*** Extract to read ***

In 1951 Erik Erikson reappeared on the local stage when he accepted Knight’s standing offer of a position at Riggs. While at Berkeley, Erikson, despite his lack of formal degrees, had become a professor of psychology and lecturer in psychiatry, as well as a training and supervising analyst in the San Francisco Institute and president of its society and institute. But when in 1950 the California legislature enacted a law requiring all state employees to sign a loyalty oath, Erikson led a protest and conducted a national campaign to urge analysts not to accept appointments in the California system. Erikson thought Knight would be sympathetic to his liberal perspective; he knew, for instance, that Knight and his wife had opened their Topeka home to Paul Robeson a few years earlier when no Topeka hotel would register an African American, an action that had led to Mrs. Knight being snubbed by many of her Kansas friends. Even as Knight assembled his Stockbridge team and reorganized the Riggs Center, he served as second chair of the American Psychoanalytic Association’s newly organized Board on Professional Standards and then as president of the local association when the society and the institute were founded in 1952. This was also when he was engaged in founding the Journal of the American Psychoanalytic Association.20
Fritz Redlich was a Viennese who had begun his analytic training before leaving at the time of the Anschluss. He came to Yale in 1942, and was about to finish his analytic training at the New York Institute when he was tapped to take over chairmanship of the Psychiatry Department from Eugen Kahn in 1949. Upon assuming the chairmanship, Redlich made known his dream of a psychoanalytic society and institute in New Haven. Although at the outset Redlich was a less experienced administrator than Knight, he quickly assembled a group of talented analysts and created a remarkable psychiatry department. Redlich brought in Lawrence Kubie from New York and Robert Knight from Stockbridge as visiting clinical professors, and recruited an outstanding full-time faculty that came to include Theodore Lidz, Norman Cameron, Jules Coleman, and others.
In 1949 Alfred Gross, who had trained in Berlin and who had successively been a training and supervising analyst in the British Society and at Topeka, left the Menninger Clinic for New Haven. He soon encouraged Henry Wexler and William L. Pious, another Topeka training analyst, to follow him. Eventually these three shared a secretary and a waiting room with the new institute. For several years that waiting room was the institute’s only space. In effect, then, a Topeka group functioned across town from the Child Study Center’s mostly New York group, while the Yale Psychiatry Department next door combined both neo-Sullivanian and New York influences.
In 1951, just as Erik Erikson accepted the position in Stockbridge, the New York Institute adopted a policy requiring all its trainees to practice in New York. With Erikson’s arrival the area had four experienced training and supervising analysts, the number then thought advisable for the organization of a new institute, and indeed, the New York policy and the presence of so many experienced analysts sped the local institute’s development. When in 1951 a psychoanalytic society formed, it was mentioned in the Bulletin of the American Psychoanalytic Association as the “New Haven–Stockbridge Group.”21 The institute was founded on a revolution or at least on a coup d’état in January 1952.22 Two hours before the society held its first scientific meeting in Litchfield, Erikson, Gross, Knight, and Pious met and constituted themselves as an education committee (ignoring their tentative earlier appointment as such by the society). They then declared their intention to apply in their own name for recognition as a new training facility and adopted procedures for application, for screening and enrollment, and for drawing up a curriculum. The institute’s unusually thoughtful procedures evolved over years of deliberations, some of which have been preserved in committee minutes and others in detailed memoranda circulated among the group for written comment. Some of the most extended discussions that survive are typescripts dictated to their common secretary by Pious or by Wexler to forward to the other, who then responded in a similar way, all across that small waiting room. Helen Ross wrote in 1958 that the Western New England’s remarkable written materials constituted “a Doctor Spock on how to conceive and bring up an institute.”

*** End of Extract to read ***

Tasks for this exercise =>
1. In the passage on the founding of the New Haven psychoanalytic institute, which analysts met before the Litchfield meeting and formed themselves into an education committee? Name them all.
2. Carry on the history of the New Haven psychoanalytic institute, starting right after its final sentence.

*** Data extracts ***

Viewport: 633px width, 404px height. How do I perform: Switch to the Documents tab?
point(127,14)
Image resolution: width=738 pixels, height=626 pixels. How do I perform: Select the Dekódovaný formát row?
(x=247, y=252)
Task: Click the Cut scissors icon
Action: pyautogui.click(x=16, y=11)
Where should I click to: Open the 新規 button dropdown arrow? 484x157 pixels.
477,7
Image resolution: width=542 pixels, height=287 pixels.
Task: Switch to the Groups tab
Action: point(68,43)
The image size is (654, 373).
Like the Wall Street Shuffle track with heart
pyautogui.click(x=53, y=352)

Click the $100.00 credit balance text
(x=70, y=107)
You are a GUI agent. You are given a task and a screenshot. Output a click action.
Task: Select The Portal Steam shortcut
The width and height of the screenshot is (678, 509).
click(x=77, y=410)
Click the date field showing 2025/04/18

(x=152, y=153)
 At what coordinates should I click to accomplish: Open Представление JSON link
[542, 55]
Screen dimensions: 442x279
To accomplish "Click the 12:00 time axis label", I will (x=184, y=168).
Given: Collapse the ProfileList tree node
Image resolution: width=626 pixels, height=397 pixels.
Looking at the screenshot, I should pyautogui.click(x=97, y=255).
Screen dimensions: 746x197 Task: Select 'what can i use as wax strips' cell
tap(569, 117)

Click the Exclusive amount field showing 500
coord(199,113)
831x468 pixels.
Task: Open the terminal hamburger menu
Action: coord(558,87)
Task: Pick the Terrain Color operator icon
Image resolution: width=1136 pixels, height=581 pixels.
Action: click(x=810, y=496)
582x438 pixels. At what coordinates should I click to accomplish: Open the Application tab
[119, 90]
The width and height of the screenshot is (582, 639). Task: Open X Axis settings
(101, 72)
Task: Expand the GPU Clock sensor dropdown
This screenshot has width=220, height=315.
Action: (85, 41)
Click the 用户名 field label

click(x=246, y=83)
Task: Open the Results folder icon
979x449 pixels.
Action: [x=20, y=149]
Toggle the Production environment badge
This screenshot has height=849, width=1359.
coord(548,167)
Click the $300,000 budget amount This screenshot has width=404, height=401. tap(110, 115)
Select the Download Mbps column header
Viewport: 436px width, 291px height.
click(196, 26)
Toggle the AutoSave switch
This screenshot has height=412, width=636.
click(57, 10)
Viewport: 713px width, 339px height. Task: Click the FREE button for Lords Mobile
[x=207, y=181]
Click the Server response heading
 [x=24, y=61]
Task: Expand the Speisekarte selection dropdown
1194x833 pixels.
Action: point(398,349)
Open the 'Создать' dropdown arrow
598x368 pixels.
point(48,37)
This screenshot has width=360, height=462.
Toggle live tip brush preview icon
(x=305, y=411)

*** End of Data extracts ***

Outputs in order =>
1. Erik Erikson, Alfred Gross, Robert Knight, and William L. Pious.

2.
It is still the case that most institutes are offspring of societies and that societies and institutes are to varying degrees less independent of each other than is the case at the Western New England. The decision of the education committee to seek its own recognition resulted in an institute that grew out of an education committee, rather than an institute that appointed an education committee. The founders succeeded in minimizing the educational impact of the political and guild issues that are inescapable in a professional organization like a psychoanalytic society: the education committee controls all educational issues and is a self-perpetuating group, like the governing bodies of some universities. This organization helped reassure the founders that education wouldn’t be compromised by political pressures as was then happening not only in California but even at Harvard, where appointments of some faculty members with left-wing affiliations were not being renewed.
But the institute’s founders felt that a much more real and immediate threat to educational autonomy was Fritz Redlich, who had proclaimed his wish to have a complete department of psychiatry, including a psychoanalytic institute. The Yale Child Study Center was an interdisciplinary organization that was closely involved with the medical school and its psychiatry department and was the site for Yale’s child psychiatry training, but in the days of the study it maintained an independence that, among other things, ensured that child psychiatry was not subsumed, as was usual elsewhere, under a department dominated by adult psychiatry. The Yale Child Study Center, like the institute, was mindful of its independence.
Within a year of his arrival in Stockbridge, Erik Erikson gave a talk on “The Irma Dream—50 Years Hence.”23 This psychoanalytic classic incorporates material from the newly published Fliess letters about Freud’s life at the time of the dream, with a new perspective on the manifest, particularly visual, parts of the dream. The paper strained Erikson’s relations with Anna Freud, who is thought to have been displeased with his presumption in adding to her father’s published self-analysis.24
While the Child Study Center and the Yale Department of Psychiatry were in New Haven, the new institute was split between New Haven and Stockbridge, with a part-time secretary maintaining a full set of records, correspondence, and so on, in each place. Meetings of the education committee, like classes for candidates, might be scheduled in either place; and some society meetings were held in Stockbridge. The work done by the secretaries was enormous, when one reflects on the volume of correspondence, drafts of policy statements, curriculum and organizational plans, and bibliographies in a pre-word-processor, prephotocopier, pre-answering-machine, and pre-fax age. Some articles available only in German at that time were translated by early faculty members.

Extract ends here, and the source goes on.